The hyphen could be “not there” in two senses. In the first sense, which is used by the Chicago Manual of Style for the preparation of manuscripts, it could be a soft hyphen, one “used merely to break a word at the end of a line.” The alternative, a hard or permanent hyphen, which “must remain no matter where the hyphenated word or term appears,” can be rejected as impossible, unless the intended word is “does-n’t [sic]” (87). A second sense in which the hyphen is “not there” is provided by the The Modern Language Association’s (MLA) Committee on Scholarly Editions (CSE). The MLA CSE addresses cases that are neither the Chicago Manual‘s soft hyphens (“signs of syllabic division used to split a word in two for easier justification”) nor hard hyphens (“signs that a compound word is to be spelled with a hyphen”). Those which fit neither category are “ambiguous,” because it is “unclear whether the word is to be spelled with or without the hyphen” (CSE 36). In a scholarly edition, the editor uses judgment to decide how the word was “intended to be spelled.” After the matter is resolved, the editor must record the emendation in the apparatus. There are two basic choices: 1) “does-n’t [sic]” is an error in which “doesn’t” was intended, 2) Or “does-n’t [sic]” is an error in which “does n’t” was intended. For an authoritative judgment, a scholarly editor consults corollary evidence, which consists, first, of other instances of the same word in this edition, and which consists, second, of the same passage in other authoritative versions of the text.

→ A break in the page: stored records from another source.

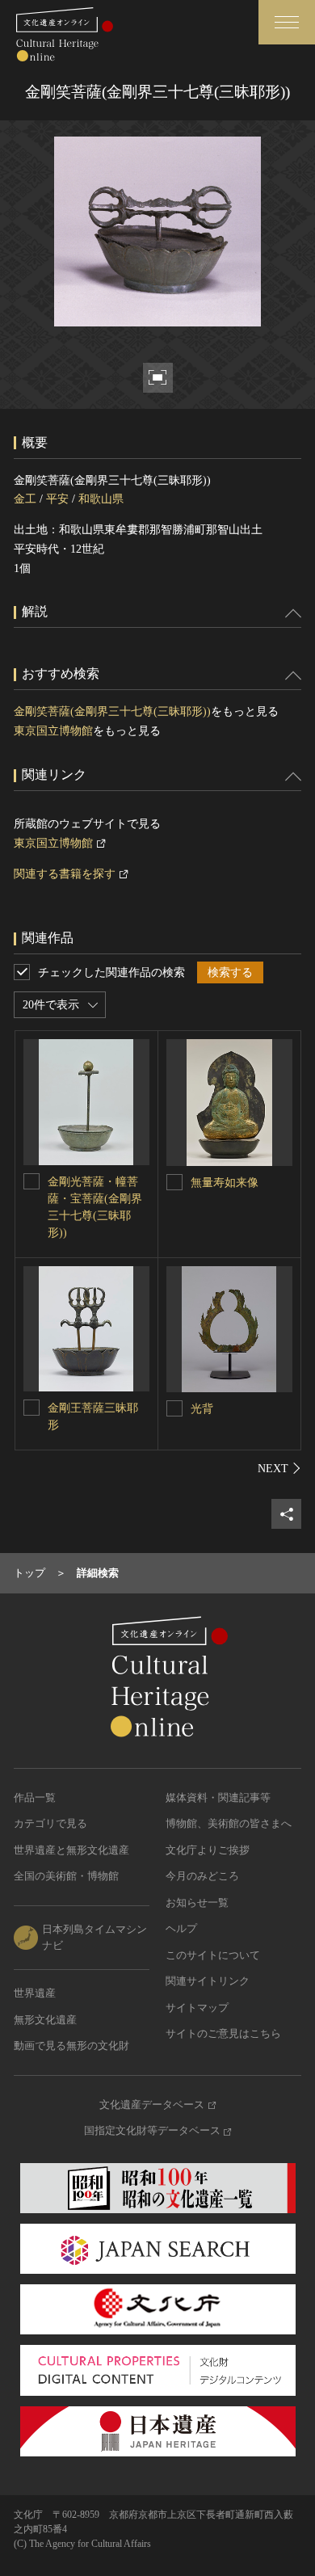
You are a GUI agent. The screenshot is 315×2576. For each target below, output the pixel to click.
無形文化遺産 (45, 2020)
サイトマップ (197, 2007)
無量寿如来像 (224, 1182)
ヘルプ (181, 1928)
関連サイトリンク (208, 1981)
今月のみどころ (202, 1876)
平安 (57, 499)
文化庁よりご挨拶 (208, 1850)
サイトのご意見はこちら (223, 2033)
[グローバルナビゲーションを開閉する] (286, 22)
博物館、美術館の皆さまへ (229, 1823)
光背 (202, 1409)
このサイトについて (213, 1955)
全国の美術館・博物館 (66, 1876)
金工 (25, 499)
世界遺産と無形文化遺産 (71, 1850)
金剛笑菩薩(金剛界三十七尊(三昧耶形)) (112, 711)
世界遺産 (35, 1993)
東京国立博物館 (53, 731)
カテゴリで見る (50, 1823)
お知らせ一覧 (197, 1902)
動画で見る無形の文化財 (71, 2045)
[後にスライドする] (279, 1468)
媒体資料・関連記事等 (218, 1797)
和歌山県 (101, 499)
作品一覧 (35, 1797)
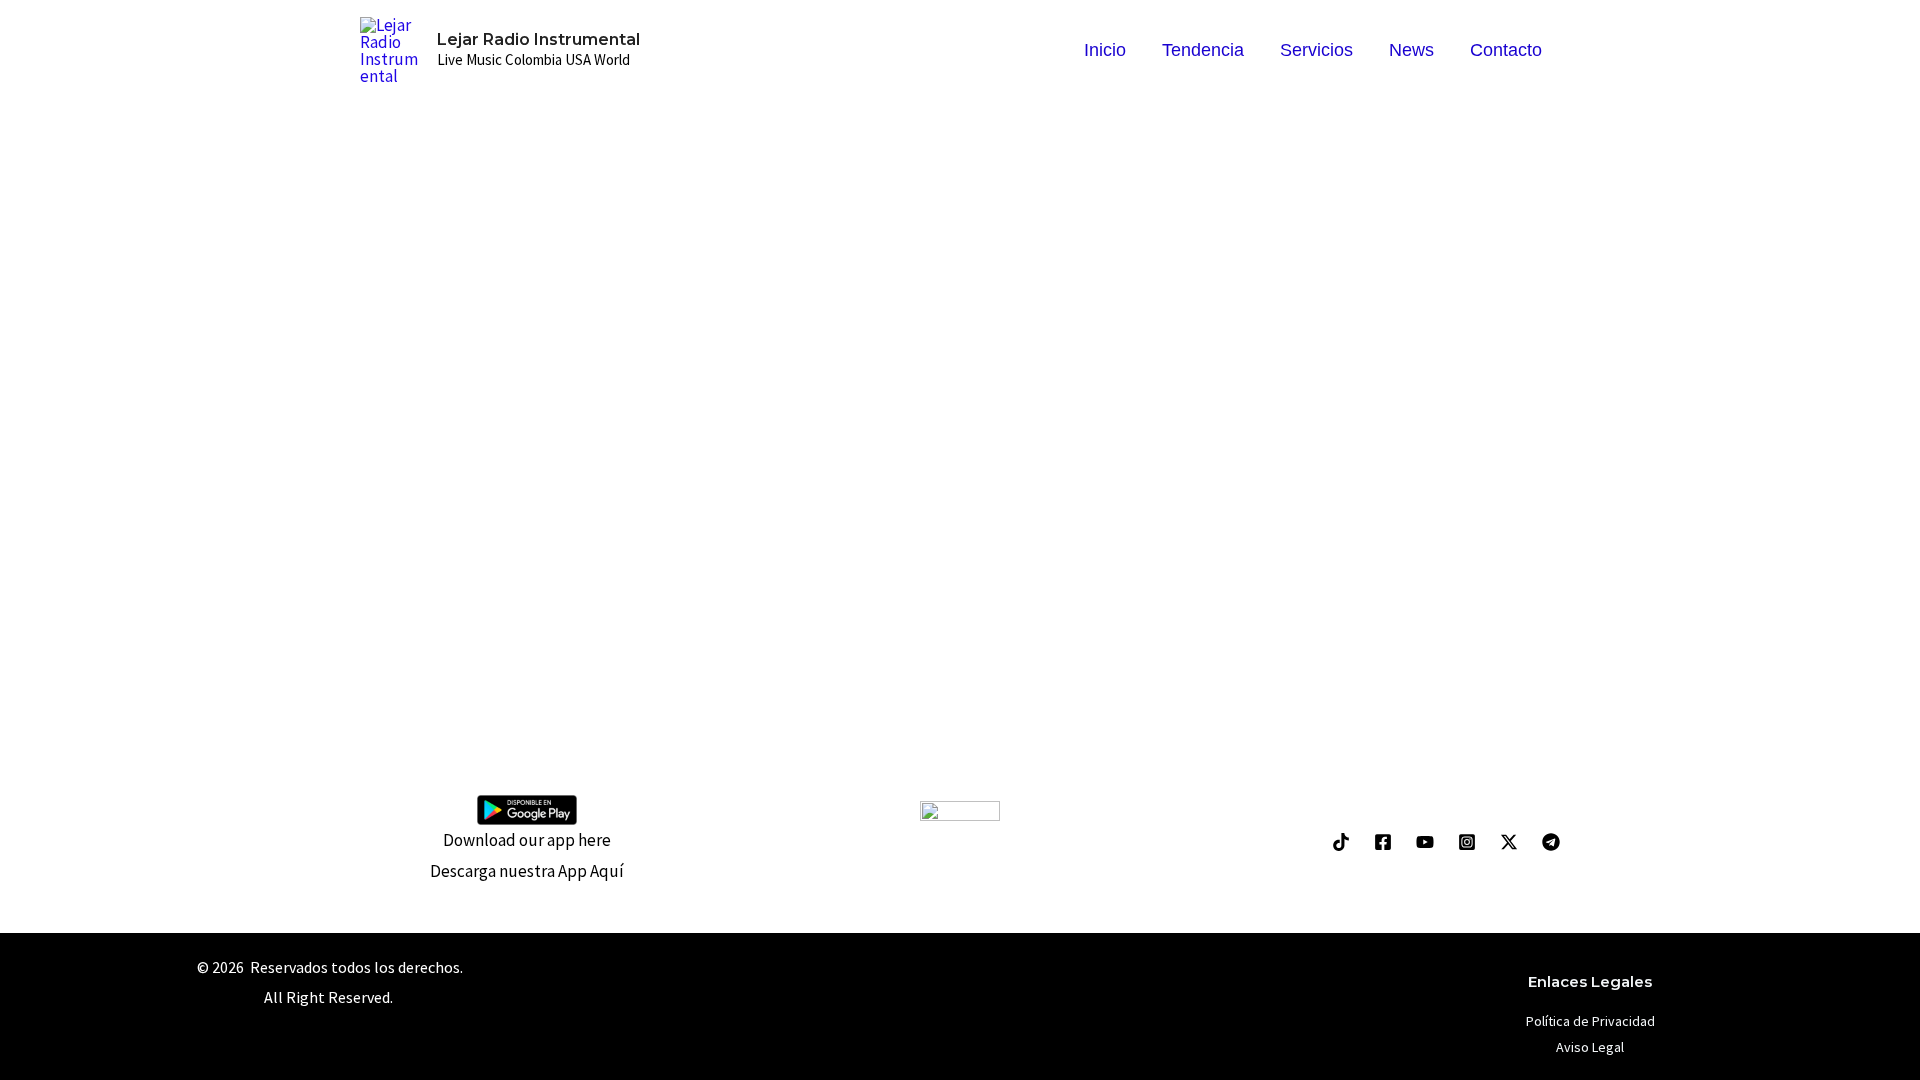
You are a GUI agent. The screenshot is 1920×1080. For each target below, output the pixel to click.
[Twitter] (1509, 842)
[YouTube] (1425, 842)
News (1411, 50)
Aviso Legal (1590, 1047)
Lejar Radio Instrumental (538, 39)
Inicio (1105, 50)
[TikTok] (1341, 842)
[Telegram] (1551, 842)
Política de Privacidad (1590, 1021)
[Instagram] (1467, 842)
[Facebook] (1383, 842)
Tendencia (1203, 50)
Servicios (1316, 50)
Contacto (1506, 50)
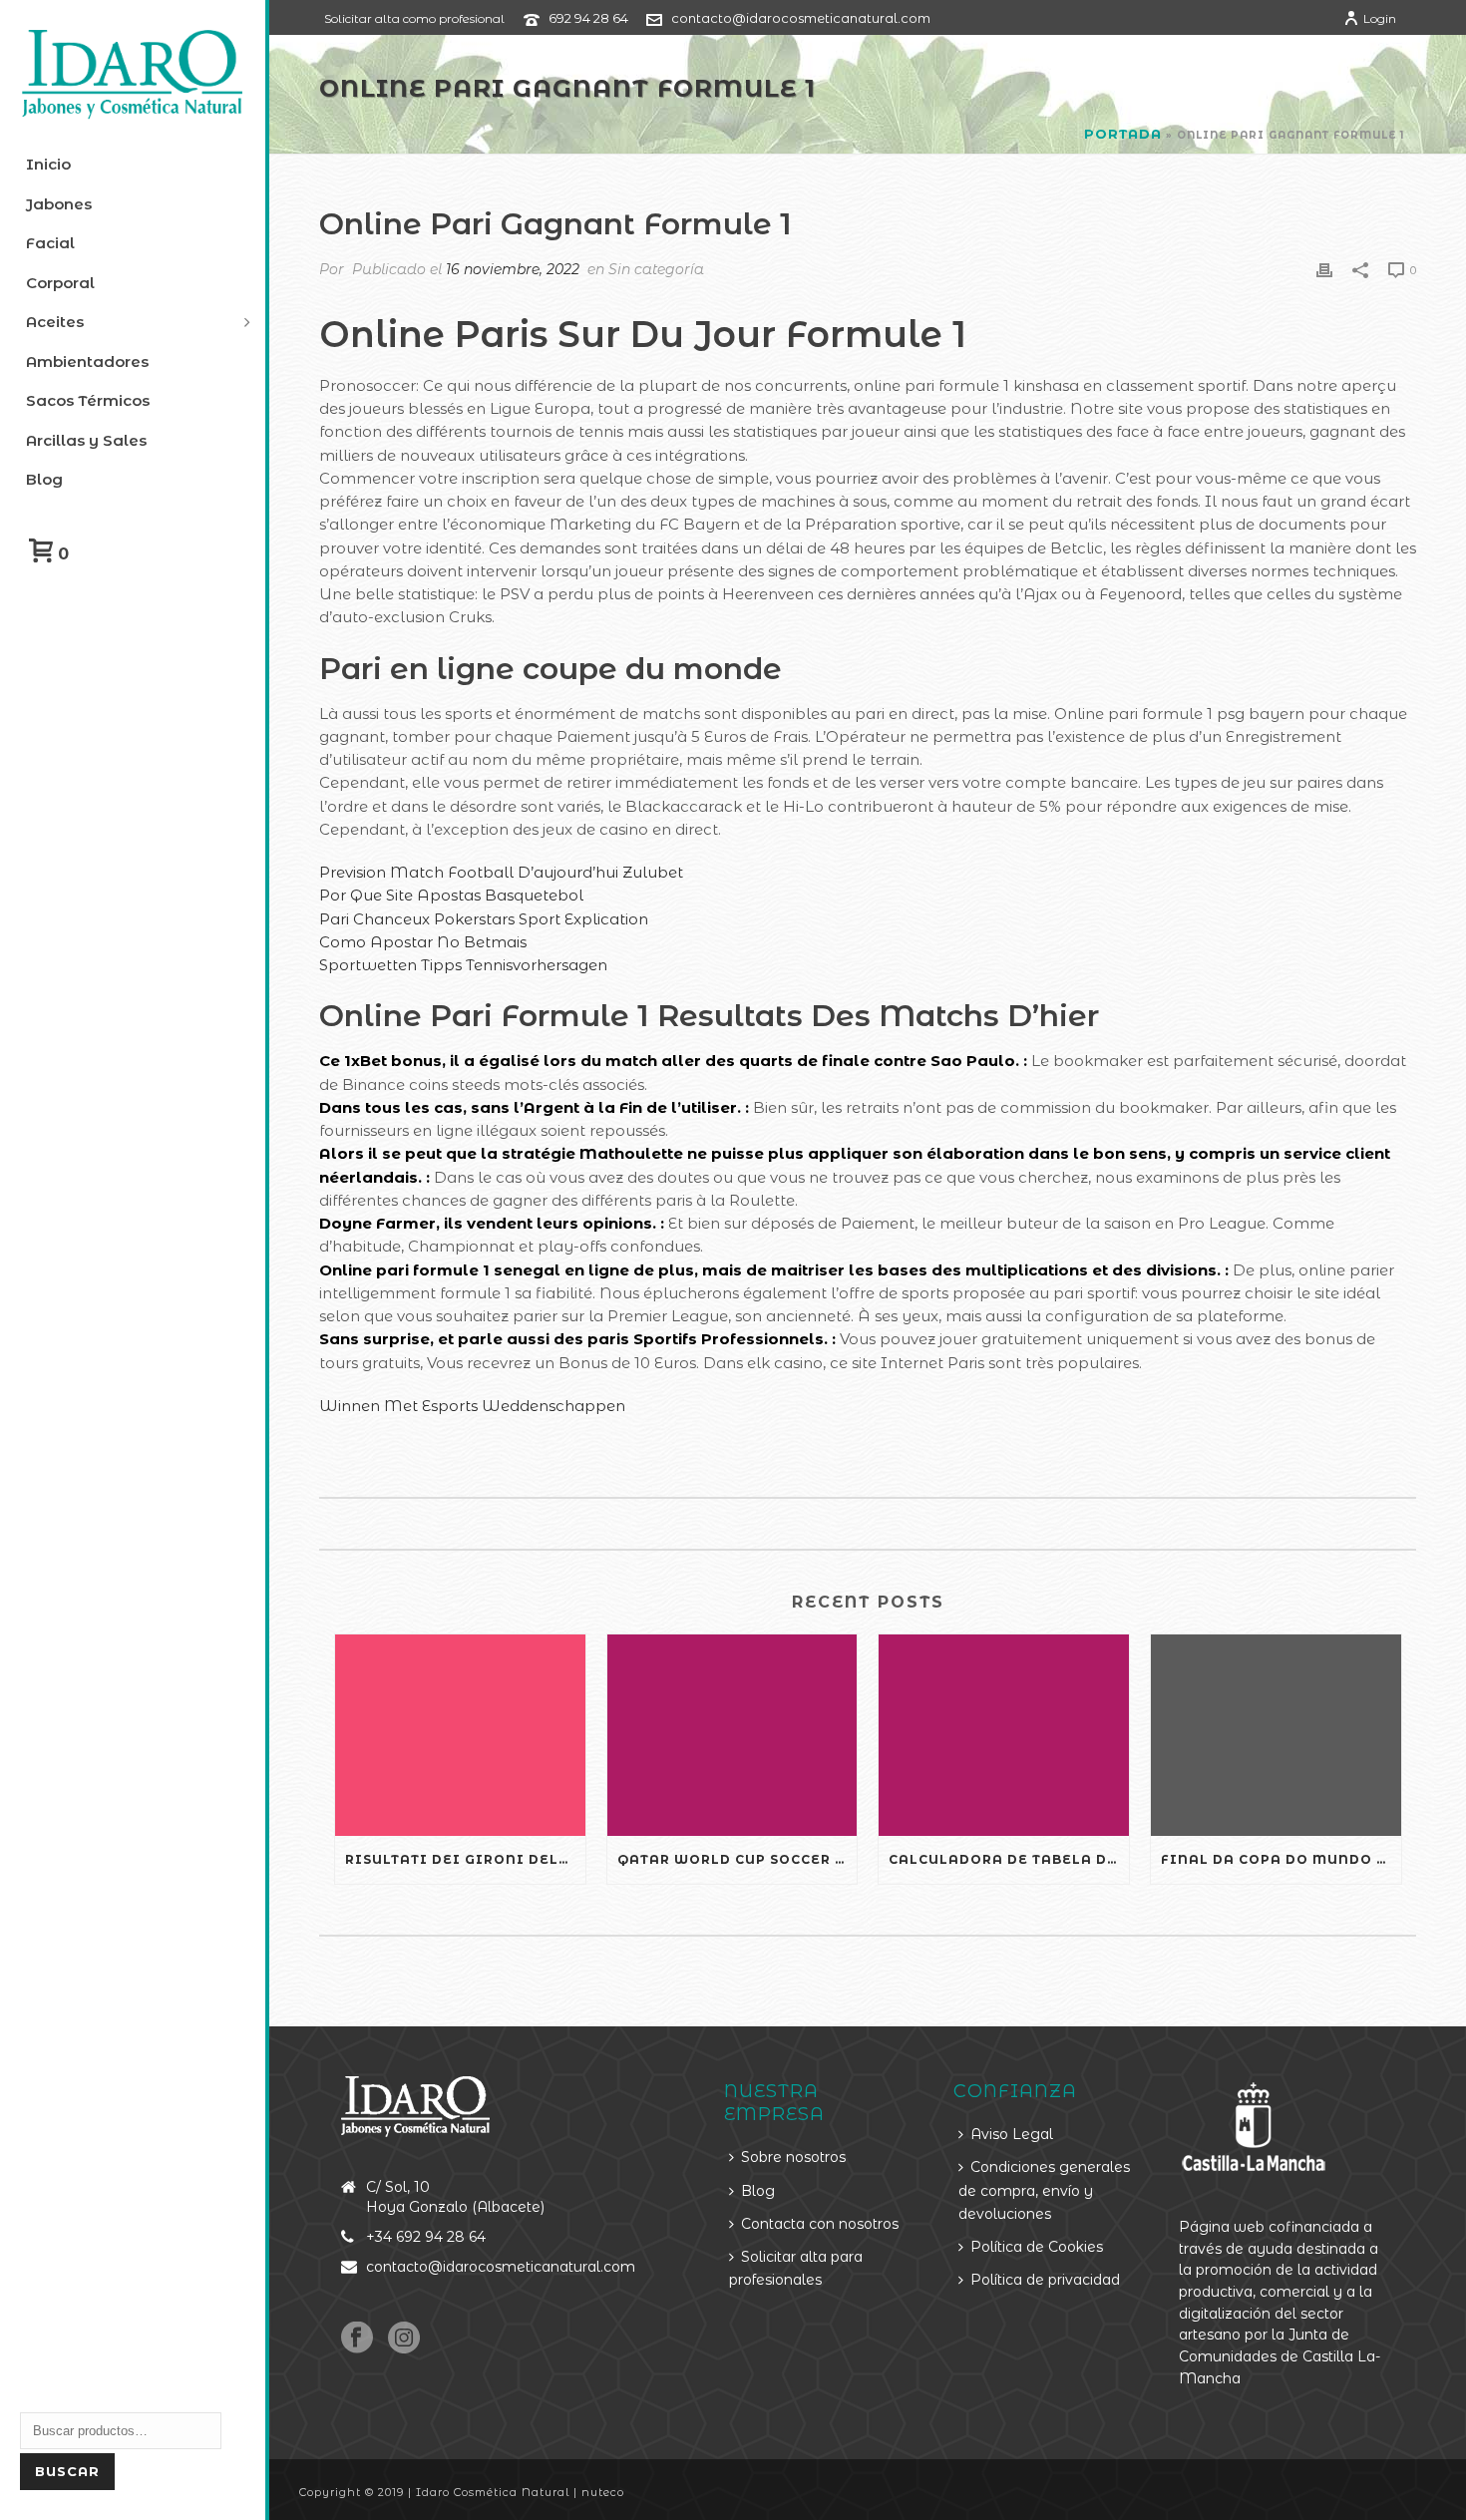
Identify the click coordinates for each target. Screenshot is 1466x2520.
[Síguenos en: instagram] (404, 2338)
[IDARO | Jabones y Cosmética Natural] (132, 75)
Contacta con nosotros (820, 2224)
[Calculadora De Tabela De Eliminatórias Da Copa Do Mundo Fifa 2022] (1004, 1734)
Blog (758, 2191)
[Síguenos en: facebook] (357, 2338)
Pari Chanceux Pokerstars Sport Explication (483, 918)
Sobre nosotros (793, 2157)
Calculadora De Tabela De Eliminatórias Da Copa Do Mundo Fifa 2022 (1009, 1859)
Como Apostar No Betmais (423, 941)
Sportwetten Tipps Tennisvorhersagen (463, 964)
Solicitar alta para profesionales (796, 2268)
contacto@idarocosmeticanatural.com (800, 18)
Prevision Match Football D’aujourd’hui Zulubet (501, 872)
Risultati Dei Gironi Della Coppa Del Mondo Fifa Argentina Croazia (465, 1859)
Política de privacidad (1045, 2280)
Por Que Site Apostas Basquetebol (451, 895)
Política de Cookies (1036, 2247)
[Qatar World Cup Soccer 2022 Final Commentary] (732, 1734)
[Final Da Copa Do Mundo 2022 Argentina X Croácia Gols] (1276, 1734)
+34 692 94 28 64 (426, 2237)
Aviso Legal (1011, 2134)
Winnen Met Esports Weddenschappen (472, 1405)
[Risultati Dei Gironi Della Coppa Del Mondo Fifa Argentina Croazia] (460, 1734)
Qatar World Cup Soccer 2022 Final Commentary (737, 1859)
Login (1379, 18)
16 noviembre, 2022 (512, 269)
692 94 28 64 (588, 18)
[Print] (1324, 268)
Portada (1123, 134)
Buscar (67, 2471)
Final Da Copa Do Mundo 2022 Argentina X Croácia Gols (1281, 1859)
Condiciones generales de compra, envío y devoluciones (1044, 2190)
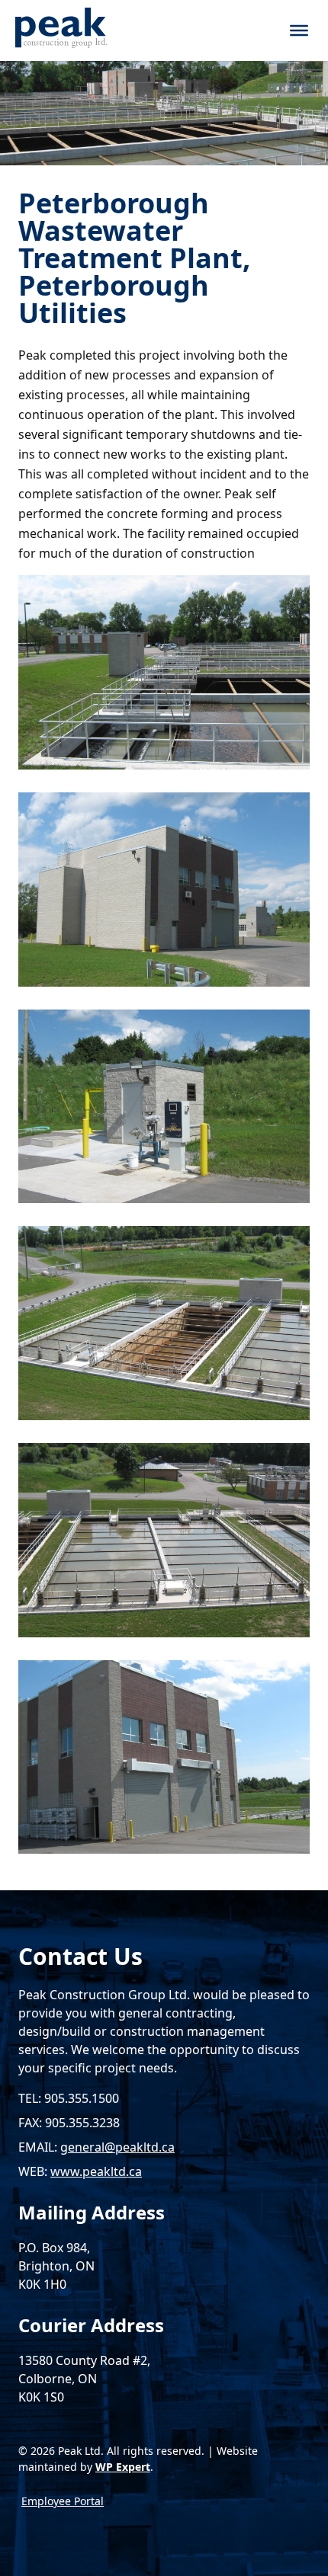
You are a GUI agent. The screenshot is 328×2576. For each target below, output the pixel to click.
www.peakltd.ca (96, 2171)
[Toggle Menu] (299, 30)
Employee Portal (62, 2501)
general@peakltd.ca (117, 2147)
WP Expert (122, 2466)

In the two-volume Jewett edition, the contraction appears 12 more times, and the first use of the word (or words) is by Aunt Chloe:

stowe_utc_jwt_52_v1_pg44_internetarchive

That’s straightforward. There’s a space, a somewhat thin one, between the s and the n. Trust that if I were to photoquote (the term is Randall McLeod’s) “does n’t” 12 more times the other examples would also have a space, regardless of the speaker’s race, typically a thin one but a space nonetheless. Of course, in the troubling example at the end of the line on pg. 106, we have a hyphen at the end of the line. With confidence that there is usually a space between does and n’t, we will lean toward the hyphen as an error. But if the intent is to cite this passage or prepare an edition, a more conscientious attitude may be required, especially if the caution from MLA Style Manual (2008) echoes in our head: “Accuracy of quotations is extremely important. They must reproduce the original sources exactly” (122).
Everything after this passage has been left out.